PROBLEM DETAILS:
Write out every one of the following rows word for word, with no changes.

====== GIVEN DATA

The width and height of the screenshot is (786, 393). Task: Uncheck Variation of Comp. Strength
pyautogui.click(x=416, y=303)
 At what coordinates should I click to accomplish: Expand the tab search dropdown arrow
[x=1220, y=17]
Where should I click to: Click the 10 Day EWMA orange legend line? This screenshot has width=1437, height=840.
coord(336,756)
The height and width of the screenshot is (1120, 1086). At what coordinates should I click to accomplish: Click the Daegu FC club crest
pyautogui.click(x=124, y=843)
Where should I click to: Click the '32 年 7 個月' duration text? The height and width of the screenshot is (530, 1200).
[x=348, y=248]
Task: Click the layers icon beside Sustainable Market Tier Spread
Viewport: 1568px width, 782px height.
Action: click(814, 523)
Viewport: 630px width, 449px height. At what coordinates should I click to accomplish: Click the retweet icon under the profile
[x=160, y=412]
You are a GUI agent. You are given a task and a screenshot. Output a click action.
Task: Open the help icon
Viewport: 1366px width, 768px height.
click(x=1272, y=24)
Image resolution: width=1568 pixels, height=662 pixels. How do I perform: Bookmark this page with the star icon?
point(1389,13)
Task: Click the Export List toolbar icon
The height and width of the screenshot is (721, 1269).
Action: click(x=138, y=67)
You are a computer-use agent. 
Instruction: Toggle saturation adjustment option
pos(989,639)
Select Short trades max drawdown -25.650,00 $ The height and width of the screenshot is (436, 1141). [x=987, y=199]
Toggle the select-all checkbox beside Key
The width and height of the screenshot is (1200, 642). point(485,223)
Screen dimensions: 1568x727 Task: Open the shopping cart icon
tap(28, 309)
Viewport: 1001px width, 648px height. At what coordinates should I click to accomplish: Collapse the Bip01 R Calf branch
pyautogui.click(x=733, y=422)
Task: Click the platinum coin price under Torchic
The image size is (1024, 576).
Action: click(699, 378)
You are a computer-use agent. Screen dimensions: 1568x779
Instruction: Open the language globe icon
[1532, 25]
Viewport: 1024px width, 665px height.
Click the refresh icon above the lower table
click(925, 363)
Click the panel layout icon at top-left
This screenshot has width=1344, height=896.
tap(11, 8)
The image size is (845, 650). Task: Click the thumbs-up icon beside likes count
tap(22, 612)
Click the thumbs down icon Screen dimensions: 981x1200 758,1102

============

FINAL ANSWER:
The width and height of the screenshot is (786, 393). Task: Uncheck Variation of Comp. Strength
pyautogui.click(x=416, y=303)
 At what coordinates should I click to accomplish: Expand the tab search dropdown arrow
[x=1220, y=17]
Where should I click to: Click the 10 Day EWMA orange legend line? This screenshot has width=1437, height=840.
coord(336,756)
The height and width of the screenshot is (1120, 1086). At what coordinates should I click to accomplish: Click the Daegu FC club crest
pyautogui.click(x=124, y=843)
Where should I click to: Click the '32 年 7 個月' duration text? The height and width of the screenshot is (530, 1200).
[x=348, y=248]
Task: Click the layers icon beside Sustainable Market Tier Spread
Viewport: 1568px width, 782px height.
Action: click(814, 523)
Viewport: 630px width, 449px height. At what coordinates should I click to accomplish: Click the retweet icon under the profile
[x=160, y=412]
You are a GUI agent. You are given a task and a screenshot. Output a click action.
Task: Open the help icon
Viewport: 1366px width, 768px height.
click(x=1272, y=24)
Image resolution: width=1568 pixels, height=662 pixels. How do I perform: Bookmark this page with the star icon?
point(1389,13)
Task: Click the Export List toolbar icon
The height and width of the screenshot is (721, 1269).
Action: click(x=138, y=67)
You are a computer-use agent. 
Instruction: Toggle saturation adjustment option
pos(989,639)
Select Short trades max drawdown -25.650,00 $ The height and width of the screenshot is (436, 1141). [x=987, y=199]
Toggle the select-all checkbox beside Key
The width and height of the screenshot is (1200, 642). point(485,223)
Screen dimensions: 1568x727 Task: Open the shopping cart icon
tap(28, 309)
Viewport: 1001px width, 648px height. At what coordinates should I click to accomplish: Collapse the Bip01 R Calf branch
pyautogui.click(x=733, y=422)
Task: Click the platinum coin price under Torchic
The image size is (1024, 576).
Action: click(699, 378)
You are a computer-use agent. Screen dimensions: 1568x779
Instruction: Open the language globe icon
[1532, 25]
Viewport: 1024px width, 665px height.
Click the refresh icon above the lower table
click(925, 363)
Click the panel layout icon at top-left
This screenshot has width=1344, height=896.
tap(11, 8)
The image size is (845, 650). Task: Click the thumbs-up icon beside likes count
tap(22, 612)
Click the thumbs down icon Screen dimensions: 981x1200 758,1102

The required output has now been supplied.